It is also important to understand your insurance plan’s current benefits and coverage rules. Policies and coverage determinations may vary from year to year. Please be aware that your insurance carrier may send you a payment for the services provided by GERIHAB PHYSICAL THERAPY AND WELLNESS (depending on your plan’s benefits). In this case, you are required to remit the payment to GERIHAB PHYSICAL THERAPY AND WELLNESS
In case you will fail to remit the above mentioned payment, GERIHAB PHYSICAL THERAPY AND WELLNESS holds the right to report the case to an outside collection agency. In the event that your account is turned over for collections, you agree to pay all additional fees associated to the collection of debt. These fees may include collection agency fees and attorney fees.
Assignment of Benefits:
I certify that the information given by me in applying for payment from my insurer is correct.
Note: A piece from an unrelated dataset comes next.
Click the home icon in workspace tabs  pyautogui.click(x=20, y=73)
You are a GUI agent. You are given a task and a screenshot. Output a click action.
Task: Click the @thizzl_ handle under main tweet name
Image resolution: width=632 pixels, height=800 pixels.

I request that payment of authorized benefits be made on my behalf to GERIHAB PHYSICAL THERAPY AND WELLNESS I understand that I am fully responsible to GERIHAB PHYSICAL THERAPY AND WELLNESS for all charges not paid by my insurer within 60 days of claim filing.
I authorize GERIHAB PHYSICAL THERAPY AND WELLNESS to release medical information pertinent to my treatment for appeal purposes.
The undersigned acknowledges receipt of GERIHAB PHYSICAL THERAPY AND WELLNESS Financial Policy and understands the patient rights and responsibilities. The undersigned agrees to the above terms.